The two raced side-by-side up the backstretch of the 3.27-mile circuit, but Baumann had the benefit of the inside line. Long took advantage of the battle ahead of him and was able to slip by Legge to finish second alongside co-driver Christina Nielsen.

Legge and co-driver Mario Farnbacher finished third, with Legge making up significant ground in the GTD points race with two races remaining. A midrace unscheduled pit stop for contact for the points-leading No. 48 Paul Miller Racing Lamborghini Huracan GT3 of Bryan Sellers and Madison Snow relegated the team to a sixth-place finish. Sellers and Snow now lead Legge by 13 points, 275-262, heading to the penultimate race of the season at WeatherTech Raceway Laguna Seca.

The No. 63 WeatherTech Ferrari 488 GT3 of Cooper MacNeil and Gunnar Jeannette finished fourth, with Bleekemolen and co-driver Ben Keating finishing fifth.

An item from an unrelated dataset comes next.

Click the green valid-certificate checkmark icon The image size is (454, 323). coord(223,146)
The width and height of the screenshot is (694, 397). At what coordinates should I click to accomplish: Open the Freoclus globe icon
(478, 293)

Lally was hit with a stop and go penalty for his previous contact with Bleekemolen and finished seventh with co-driver John Potter.

Next up for the IMSA WeatherTech SportsCar Championship is the penultimate round of the season, the America’s Tire 250 as part of the Continental Tire Monterey Grand Prix at WeatherTech Raceway Laguna Seca on Sept. 7-9.